Castelsardo fue fundado por la familia Doria, originaria de la ciudad de Génova. Desde el año 1400, y durante 300 años, el castillo perteneció a España. Al caer en manos españolas se le denominó Castillo Aragonés y se convirtió en la sede episcopal del obispado de Ampurias. Sin embargo, en torno al año 1720, Italia, en concreto la Casa de Saboya, reconquista el castillo.

Las rocas rosas de Isola Rossa./ M.C.

DÓNDE COMER

Ristorante La Torre: Los spaguetti con bogavante de las rocas o el solomillo de buey con salsa de hongos son dos de los platos más suculentos.

Lo Spizzico: En el centro de la localidad, pizzas a la italiana para llevar o comer en la terraza frente al mar.

Cerca de Castelsardo, la localidad de Isola Rossa es perfecta para familias y grupos de amigos y, sobre todo, para descubrir una parte de la costa que como su propio nombre indica cuenta con un arenal de color rosa. Este pequeño pueblo de pescadores cuenta con todos los servicios que un lugar de veraneo puede ofrecer además de unos atardeceres de infarto frente al mar. Por otro lado, todos los que sean amantes del buen comer, sobre todo de frutos del mar, se encontrarán en el lugar perfecto. Toda la zona de la playa está copada de terrazas y restaurantes donde comer una buena pizza o algo de marisco. Además, esta localidad se encuentra muy cerca de otros puntos de interés de la zona norte de la isla.

Isola Rossa es un lugar de orígenes antiguos ya que su posición estratégica lo ha convertido en un punto de arribo y de vigía. Como testimonio se erige una torre, legado del dominio español que se remonta a 1595. Durante un paseo por el puerto turístico vale la pena hacer una parada para disfrutar del atardecer.

Aventura entre calas

Más allá del turismo familiar, los más aventureros pueden acudir a Costa Paradiso a descubrir sus calas escondidas.

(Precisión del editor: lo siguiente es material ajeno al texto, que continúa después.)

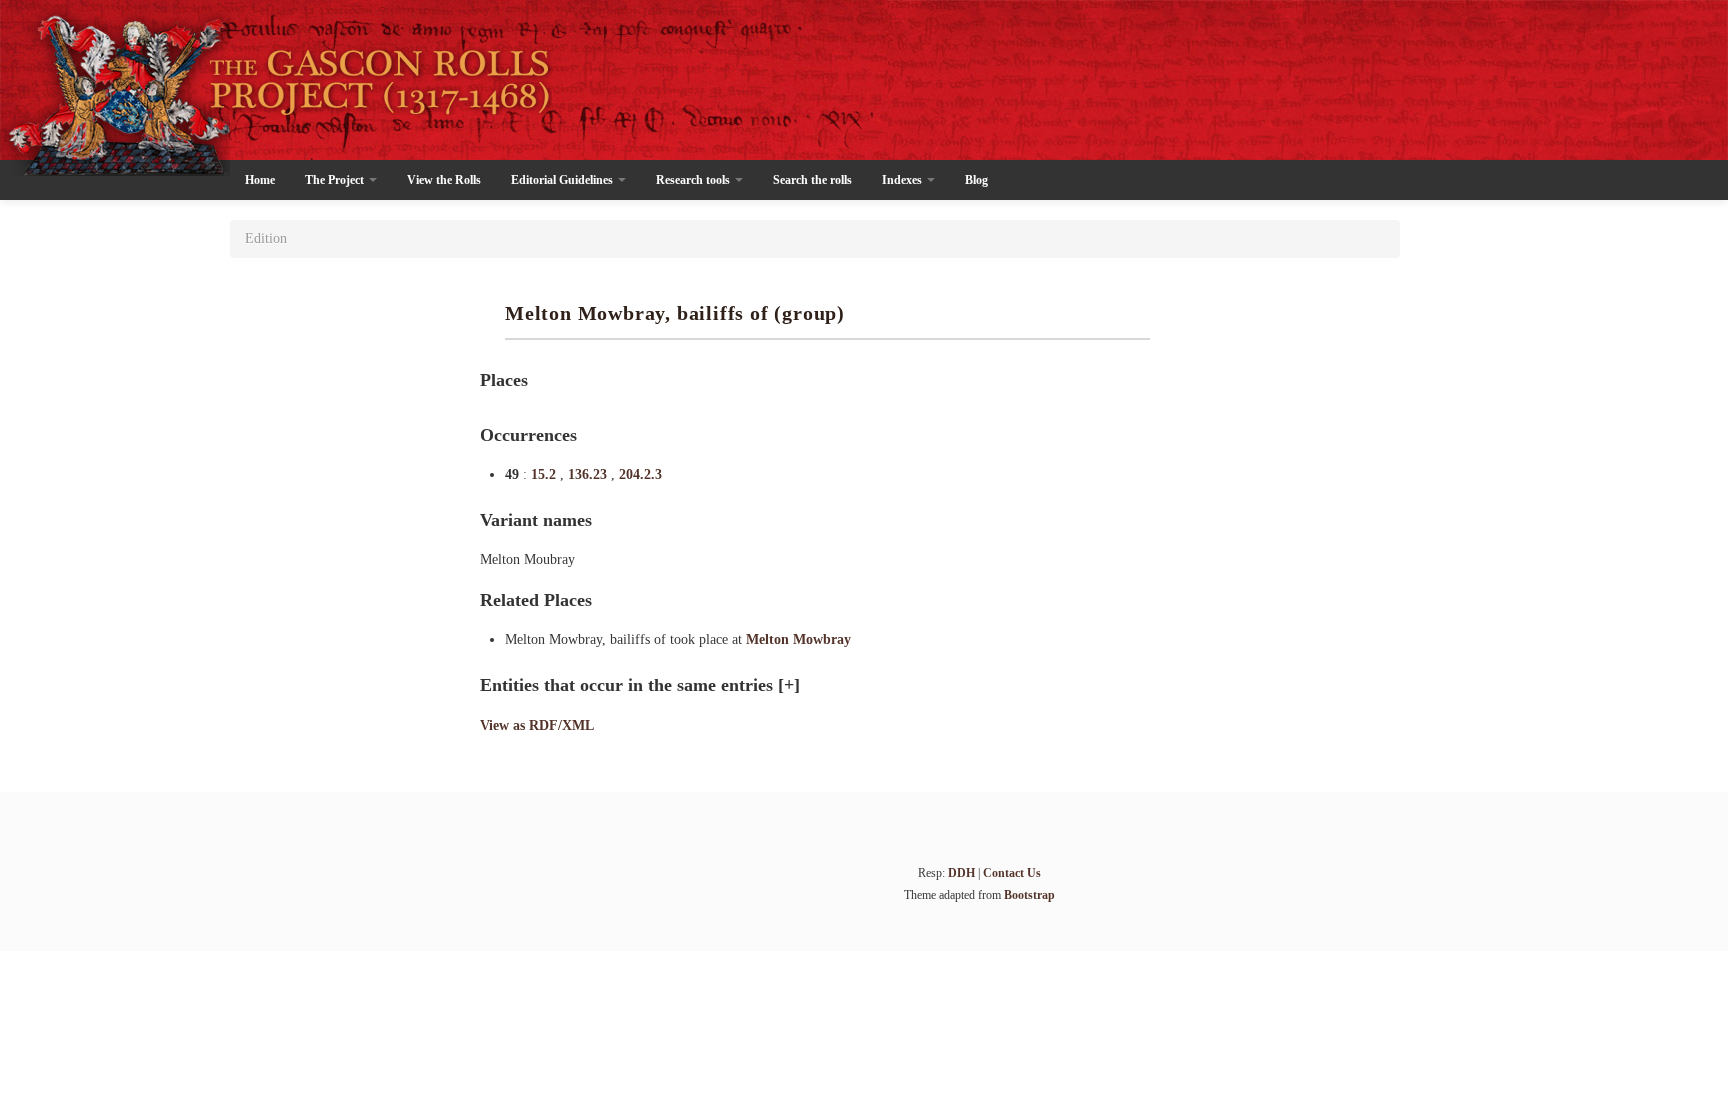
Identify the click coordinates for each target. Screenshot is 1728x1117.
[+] (789, 685)
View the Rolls (444, 180)
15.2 (545, 474)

Muy cerca de Isola Rossa, es un pueblo privado en el que al final se puede encontrar un pequeño embarcadero donde alquilar un bote para acudir a las calas, a las que también se puede acceder caminando por una pista. La belleza de la primera de ellas llega a enmudecer. Aguas cristalinas, un río por detrás, merece la pena ir hasta allí pese al calor, ya que el aspecto de Li Cossi es de una playa virgen.

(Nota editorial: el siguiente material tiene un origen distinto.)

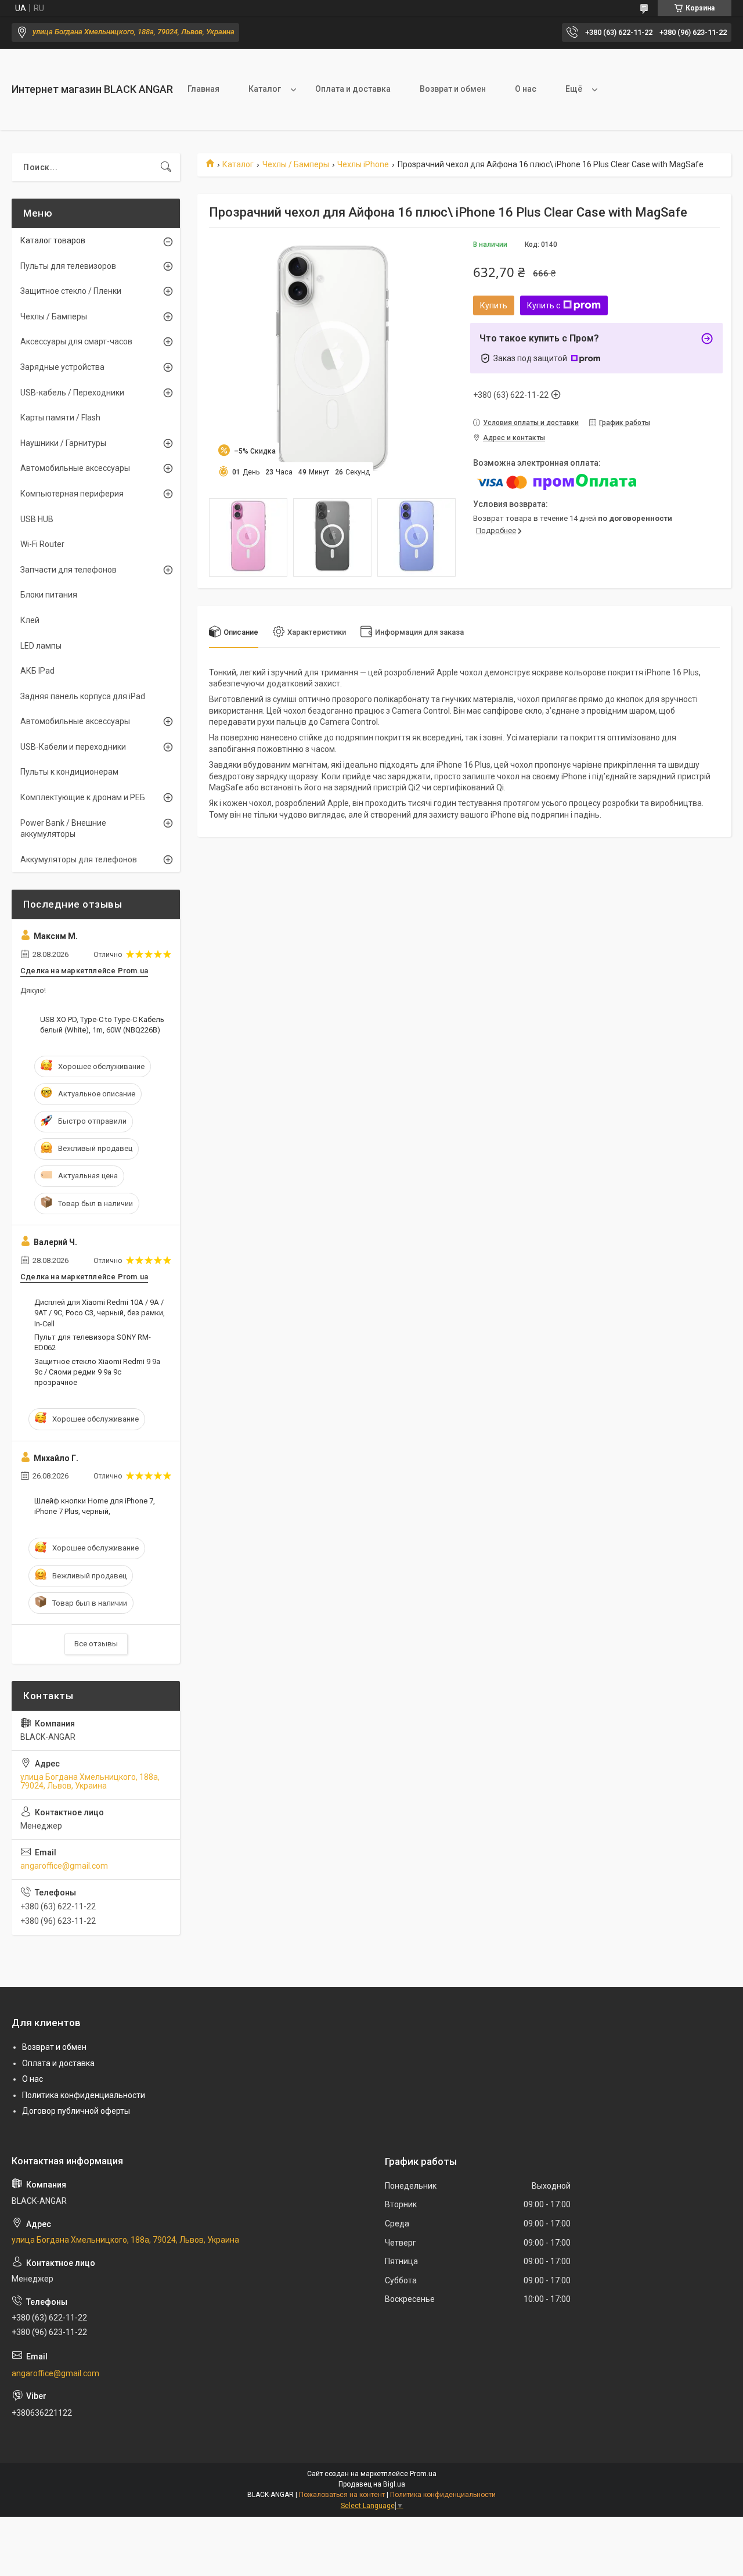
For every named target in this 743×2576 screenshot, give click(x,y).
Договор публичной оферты (76, 2111)
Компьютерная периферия (72, 493)
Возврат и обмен (453, 88)
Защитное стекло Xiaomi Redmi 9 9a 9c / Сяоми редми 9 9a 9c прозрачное (97, 1372)
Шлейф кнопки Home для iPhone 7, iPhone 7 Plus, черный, (94, 1506)
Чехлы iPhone (363, 164)
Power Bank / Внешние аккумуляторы (63, 828)
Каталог (264, 88)
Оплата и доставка (353, 88)
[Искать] (166, 167)
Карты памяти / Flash (60, 417)
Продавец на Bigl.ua (371, 2484)
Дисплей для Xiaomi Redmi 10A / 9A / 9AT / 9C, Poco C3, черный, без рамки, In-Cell (99, 1312)
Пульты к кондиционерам (69, 771)
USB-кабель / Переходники (72, 392)
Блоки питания (48, 594)
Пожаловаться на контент (342, 2495)
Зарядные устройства (62, 367)
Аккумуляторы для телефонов (78, 859)
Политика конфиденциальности (83, 2095)
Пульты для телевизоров (68, 266)
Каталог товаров (52, 240)
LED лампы (41, 645)
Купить (493, 305)
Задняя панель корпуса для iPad (82, 696)
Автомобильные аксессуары (75, 468)
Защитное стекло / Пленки (70, 291)
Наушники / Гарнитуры (63, 443)
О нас (525, 88)
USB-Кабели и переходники (73, 746)
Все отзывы (96, 1643)
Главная (203, 88)
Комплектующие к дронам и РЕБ (82, 797)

Li Cossi, en Costa Paradiso./ M.C.

Pasar por impresionantes bosques hasta llegar a las calas es otro de sus pros. Otros de los arenales que se pueden encontrar son: playa Tinnari, es una cala rodeada de grandes y extrañas rocas de tonos rojizos a la que solo se puede acceder en barco o Le Sorgenti, con piscinas naturales rodeadas de rocas coloridas que ofrecen un espectáculo único. Por supuesto, sus aguas son totalmente cristalinas, por lo que resulta un lugar ideal para practicar esnórquel. Otras playas recomendables de la Costa Paradiso son I Tamerici y Le Baiette.